Italian comic book series

Sukia was a vampire-themed Italian comics series by Renzo Barbieri and Flavio Bozzoli published by Edifumetto from 1978 to 1986, for a total of 153 albums and 6 extra albums. In the series Sukia faces people or creatures who are trying to do some form of harm to the world or other. Sukia is displayed as an antihero since she at times helps people fight crimes against humanity or committing crimes for personal gain. Each issue usually was self-contained.

The physical characteristics of Sukia are said to have been inspired by the looks of the actress Ornella Muti.

Emanuele Taglietti painted numerous covers for the series.

The series was published in Italy, Germany, France, Spain, Brazil, Belgium and in Latin America where the series was published in Colombia and distributed all over Latin America. The Latin American version of the series can also be found in North America. In Brazil it was printed under the title "Vampi".

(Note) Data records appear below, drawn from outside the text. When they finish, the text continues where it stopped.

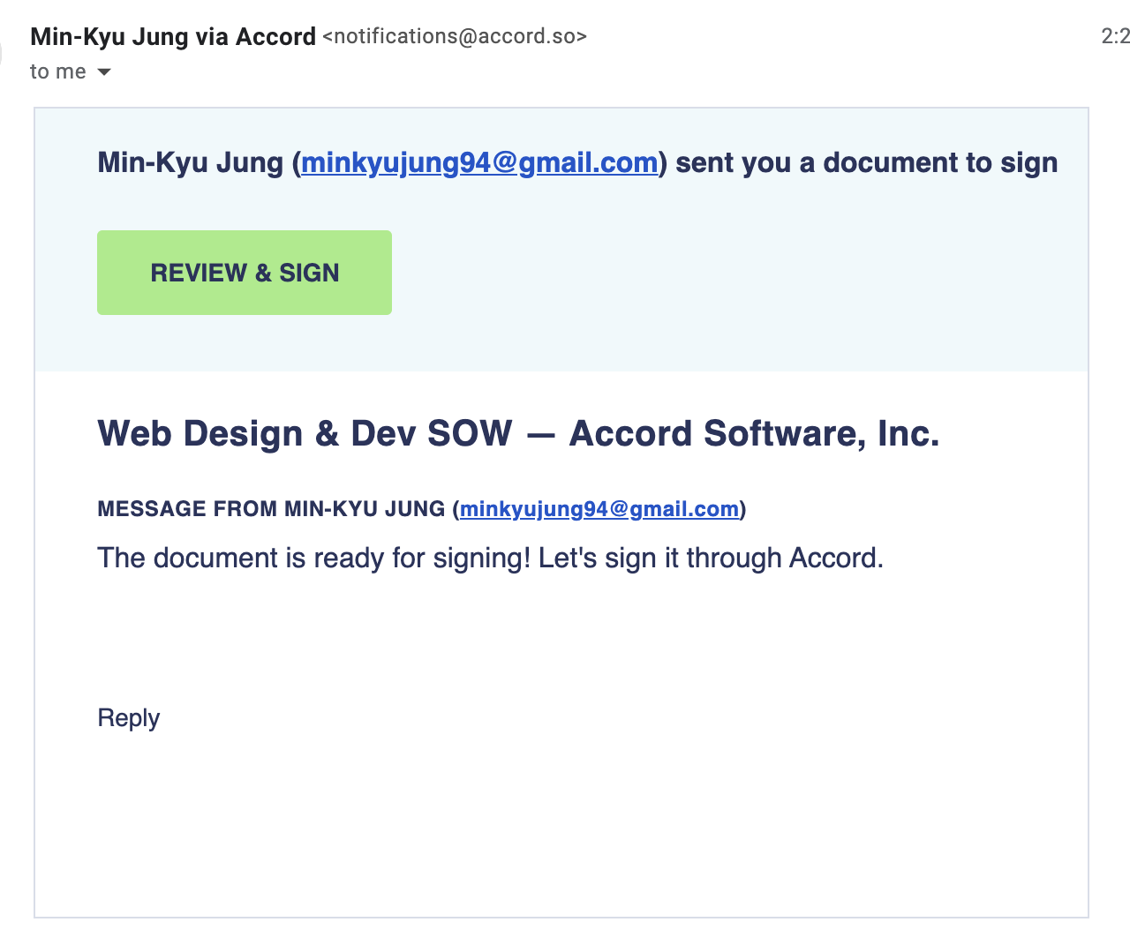Click the Web Design & Dev SOW title
The height and width of the screenshot is (952, 1130).
[305, 433]
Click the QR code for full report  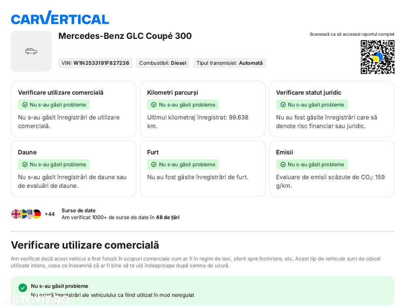tap(378, 57)
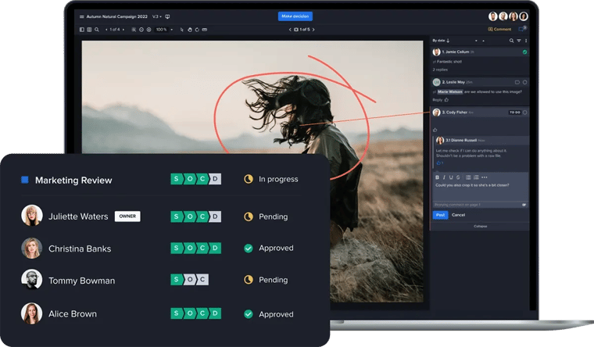This screenshot has width=594, height=347.
Task: Mark Leslie May's comment as resolved
Action: 524,81
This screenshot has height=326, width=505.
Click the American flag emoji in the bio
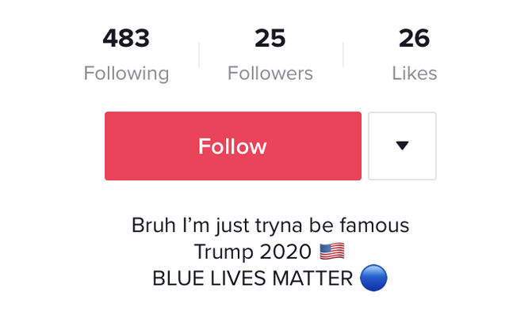point(332,251)
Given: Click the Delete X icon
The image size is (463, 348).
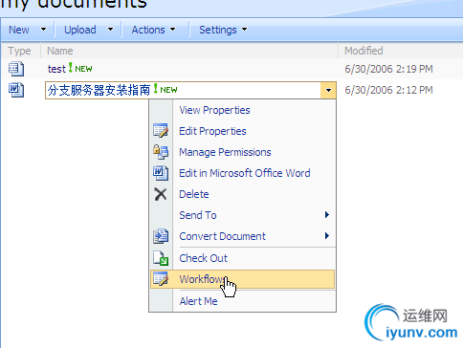Looking at the screenshot, I should coord(161,194).
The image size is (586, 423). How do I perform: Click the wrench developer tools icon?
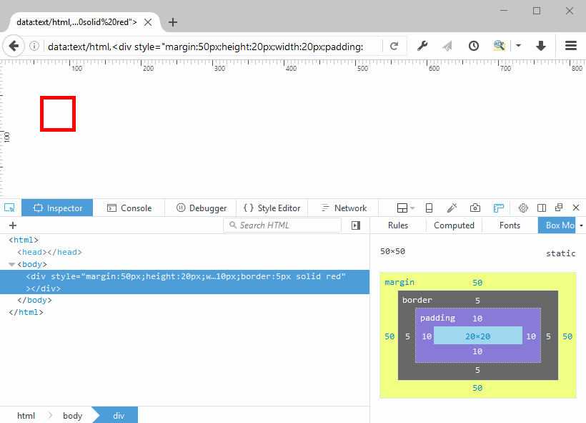[422, 46]
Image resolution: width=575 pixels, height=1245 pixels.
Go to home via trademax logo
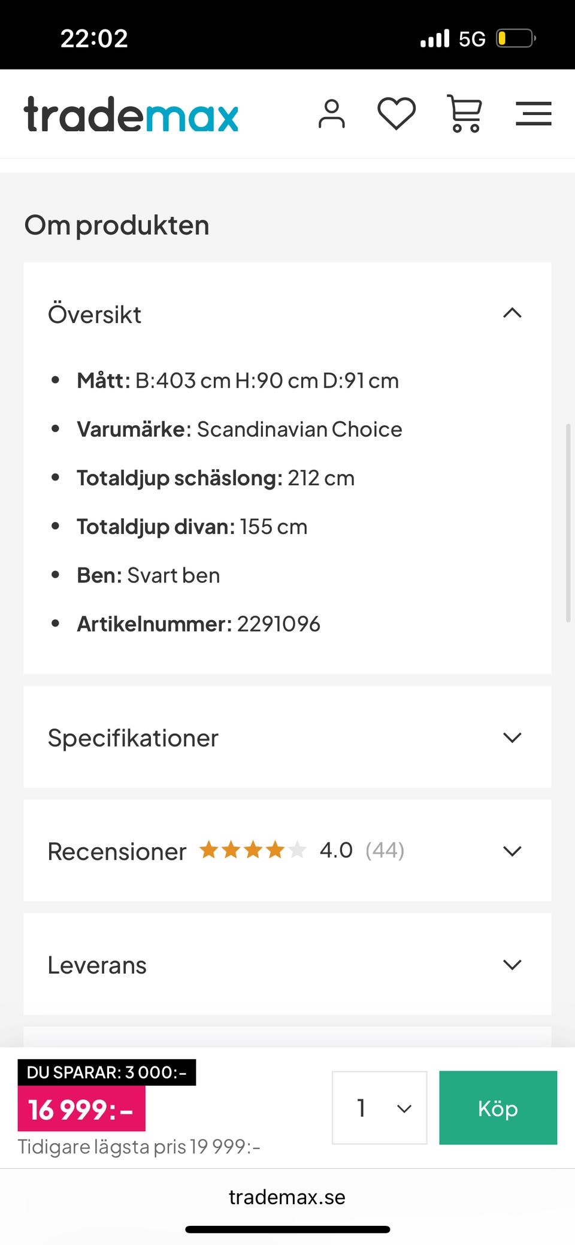coord(131,114)
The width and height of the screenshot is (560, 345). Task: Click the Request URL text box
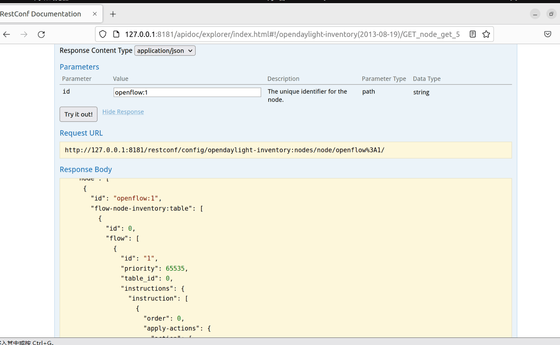[x=285, y=150]
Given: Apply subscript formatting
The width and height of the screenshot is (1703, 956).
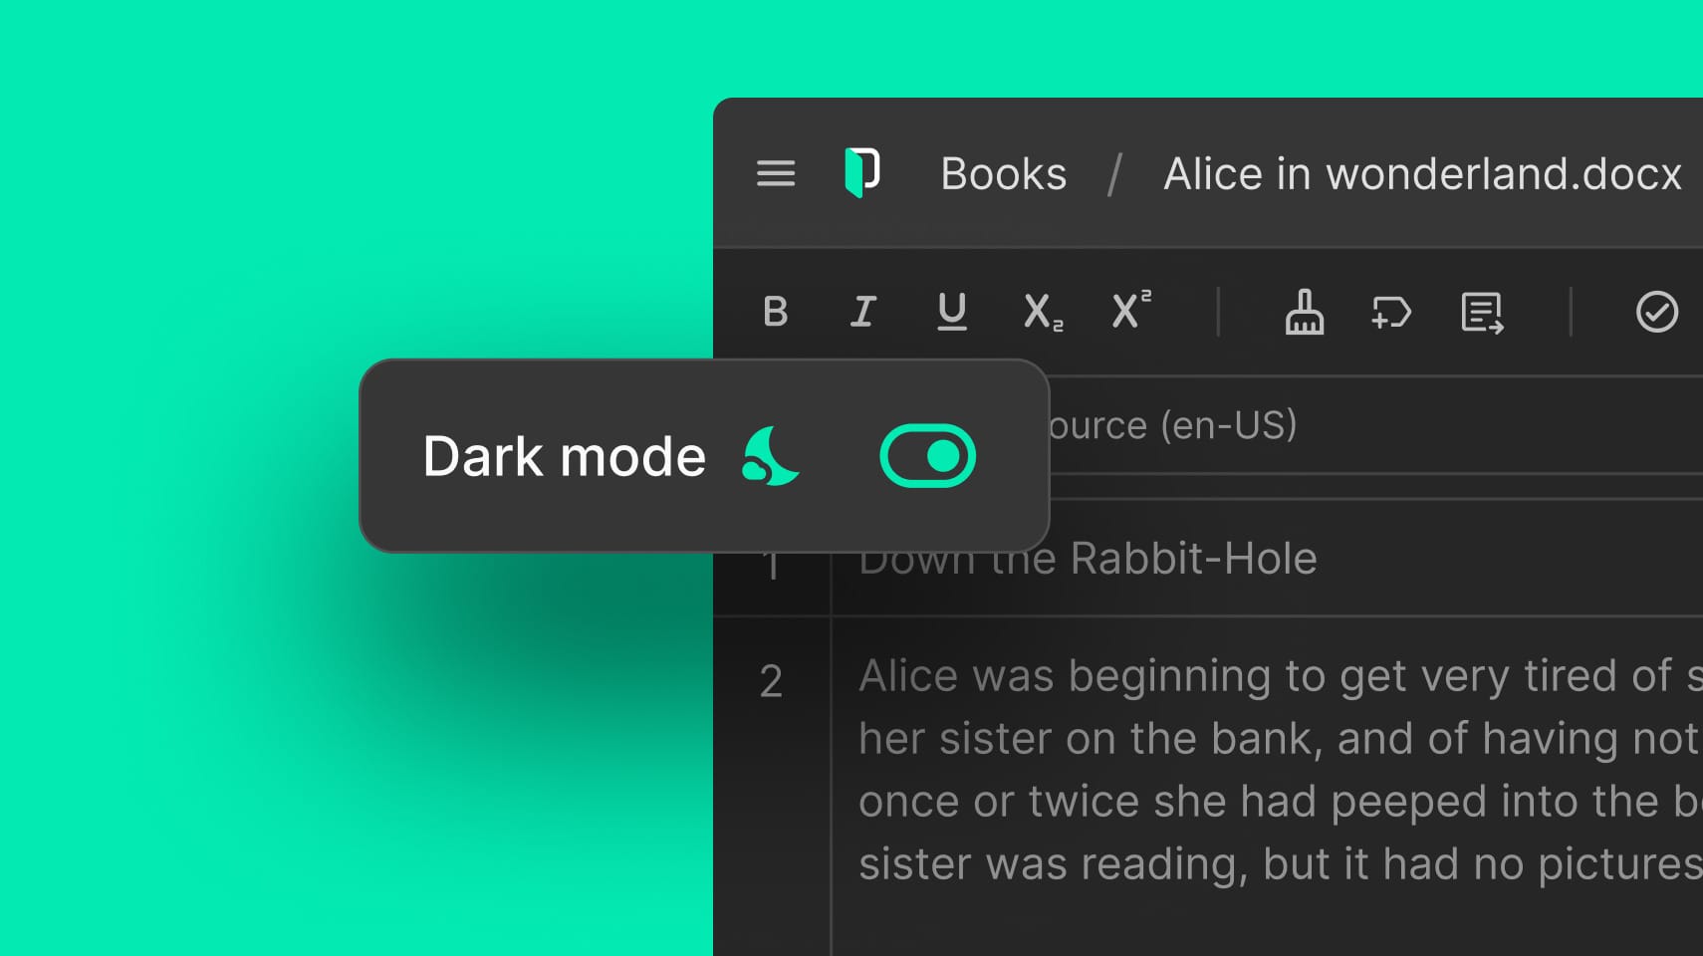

The Californian electronic band Sukia took its name from this comic book.

==Main characters==
- Sukia Dragomic/Smith/McNought, the main character of the series. Sukia is a descendant of the Counts Dragomic who originate from Transylvania. She died in the 13th century and was accidentally resurrected in 1724. Sukia then moved to America and died again in 1801. She now lives in New York City, In the first issue of the collection Sukia married William McNought and then killed him and inherited his name and fortune. Sukia was affected by vampirism which was passed to her by her father, Drakul Dragomic, who tried to rape and kill her.
- Gary, Sukia's young, loyal servant, who is always with Sukia in most of her adventures and is always there when she needs him. He is a homosexual to the last degree and is always looking for sex. Over the course the series his appearance changes dramatically (at the beginning of the series he is a twink, but he becomes older with a more muscular build).
- Bill Thomas, a journalist who is determined to expose Sukia as a vampire to the mainstream public. He is the main antagonist of Sukia through the series. He is also torn between his love for Sukia and the hatred he has for her.